→ **Supplied data**:
—————

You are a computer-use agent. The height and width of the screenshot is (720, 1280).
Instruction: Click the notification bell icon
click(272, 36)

—————

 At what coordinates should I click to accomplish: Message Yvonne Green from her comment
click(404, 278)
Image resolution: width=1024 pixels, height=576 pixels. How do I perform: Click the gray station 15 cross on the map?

—————

→ **Work request**:
Report each line of the material in which the string "width" occurs.

→ **Answer to this task**:
You are a computer-use agent. The height and width of the screenshot is (720, 1280).
Image resolution: width=1024 pixels, height=576 pixels. How do I perform: Click the gray station 15 cross on the map?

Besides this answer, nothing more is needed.